In depressed patients, exercise may increase the perceived quality of life when combined with medication. This was demonstrated in a randomized, 32-week naturalistic study of 30 women, age 40 to 60, with treatment-resistant MDD.²⁵ The 10 women who received various antidepressants plus physical exercise showed significantly greater long-term improvement in depression symptoms, as measured by the HRSD and Global Assessment of Functioning (GAF) scores, compared with 20 women who received pharmacotherapy alone.²⁶ Study limitations included the absence of a placebo arm, small sample size, and inclusion of subjects with comorbid anxiety disorders.

Group aerobic exercise programs can be an effective and feasible treatment for depression, particularly for older adults. In a controlled trial,²⁷ 156 men and women age >50 with MDD were randomly assigned to 3 groups: a program of aerobic exercise; sertraline, ≤200 mg/d; or exercise plus sertraline. HRSD and BDI scores before and after treatment were the primary outcome measures. Secondary measures included aerobic capacity, life satisfaction, self-esteem, anxiety, and dysfunctional cognitions. After 16 weeks of treatment, similar percentages of patients in each group no longer met DSM-IV-TR criteria for MDD:

• 60.4% of patients in the exercise-only group
• 68.8% of patients in the medication-only group
• 65.5% of patients receiving exercise plus medication.

Depression severity appeared to predict the rate of response to the different treatments. Patients who received medication alone seemed to have the most rapid response to treatment. Patients with less severe depression appeared to respond more quickly to exercise plus medication than those with more severe depression.

Long-term benefits

Because depression is a chronic, relapsing illness, any treatment will be widely accepted only if its benefits are long-term. A study of aerobic exercise in 156 adults age ≥50 with MDD²⁸ found that benefits were sustained for >6 months.

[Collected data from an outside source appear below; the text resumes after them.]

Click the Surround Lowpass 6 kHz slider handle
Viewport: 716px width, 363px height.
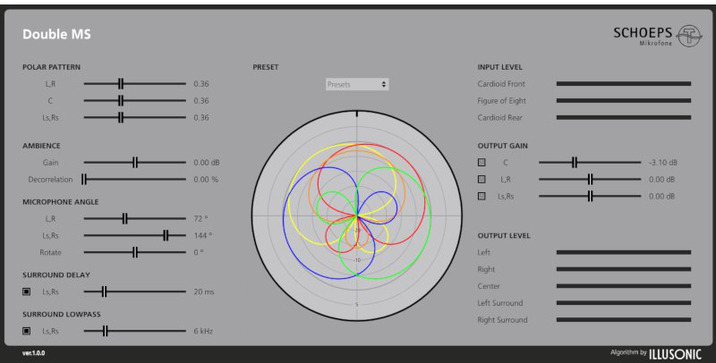click(x=105, y=331)
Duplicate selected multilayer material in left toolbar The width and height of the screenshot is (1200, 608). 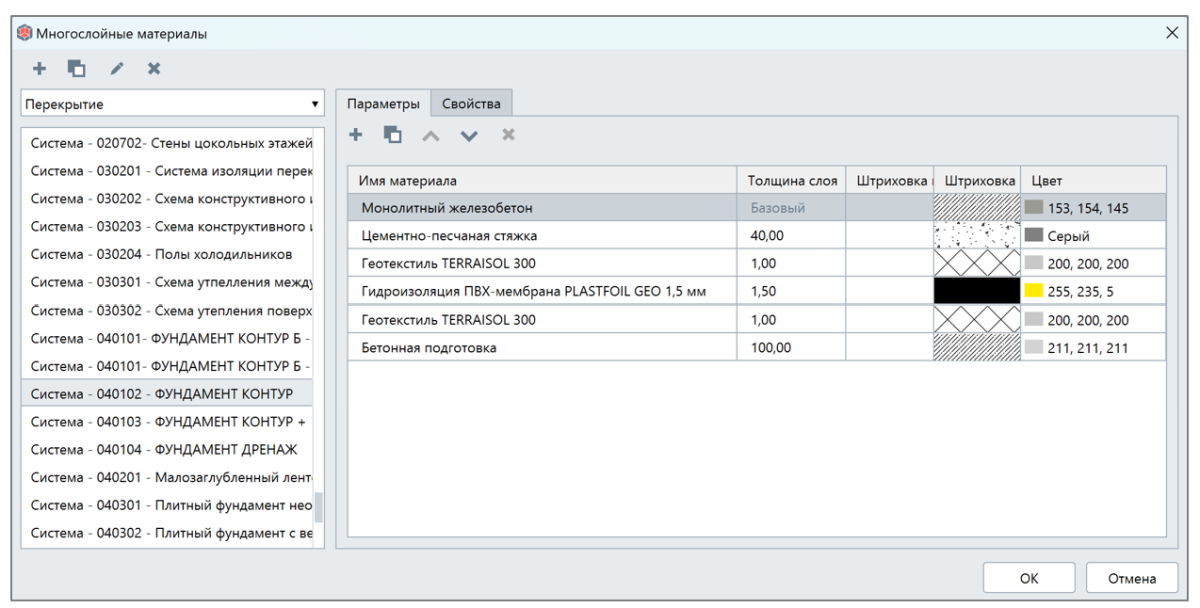77,69
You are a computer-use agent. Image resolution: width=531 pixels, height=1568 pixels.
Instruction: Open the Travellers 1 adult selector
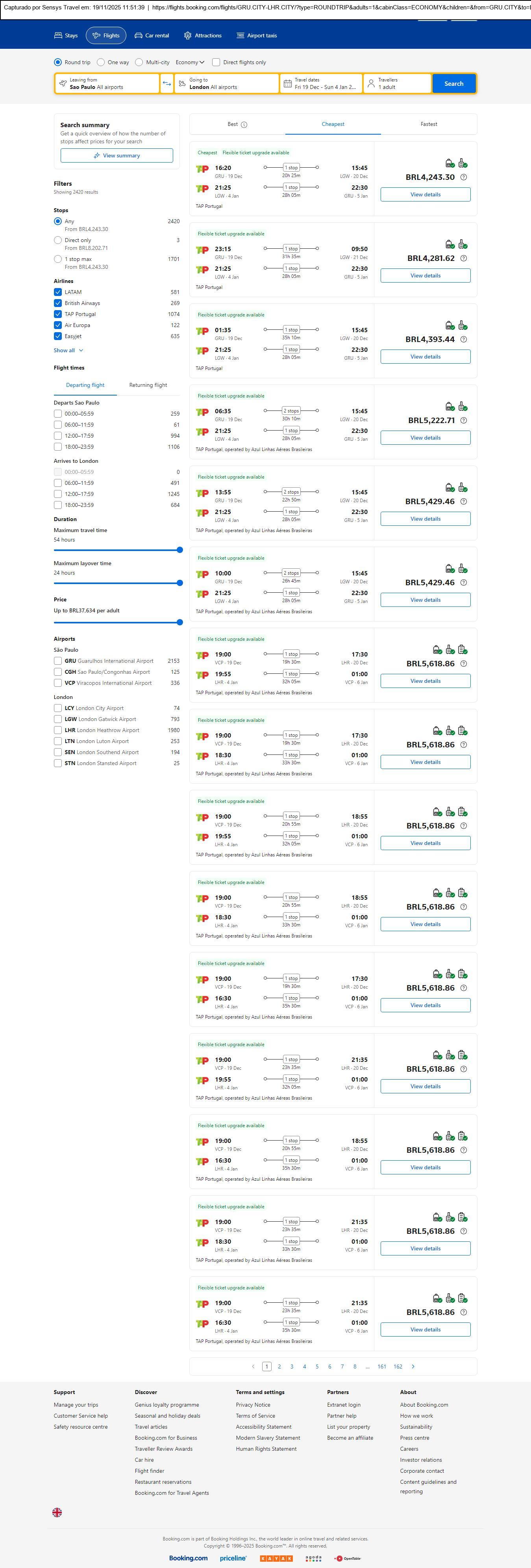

Participants were randomly assigned to 4 months of aerobic exercise; sertraline, ≤200 mg/d; or a combination of exercise and sertraline. Aerobic exercise consisted of 30 minutes of brisk walking and jogging on a treadmill, with training ranges equivalent to 70% to 85% of individuals’ maximum heart rate. Appropriate warm-up and cool-down sessions of 5 to 10 minutes were included.

Depressive symptoms improved significantly from baseline in all 3 groups—as assessed by clinical interview, HRSD, and BDI—and after 4 months a comparable number in each group no longer met diagnostic criteria for MDD. When subjects were reassessed 6 months later, the exercisers had significantly lower relapse rates than those receiving medication (P=.01). Those who continued to exercise also were less likely to meet MDD criteria at the end of the 10-month study.

Box 3

Even when unsupervised, exercise can have long-term benefits—as was shown in a randomized, blinded, controlled study of 32 elderly subjects.²⁹ An active treatment group underwent 10 weeks of supervised weight lifting, followed by 10 weeks of unsupervised exercise. Controls received no active treatment. Depression scores as measured by BDI were significantly lower at 20 weeks and 26 months in exercisers compared with controls. An antidepressant effect was seen in 73% of exercisers vs 36% of controls at 20 weeks of treatment.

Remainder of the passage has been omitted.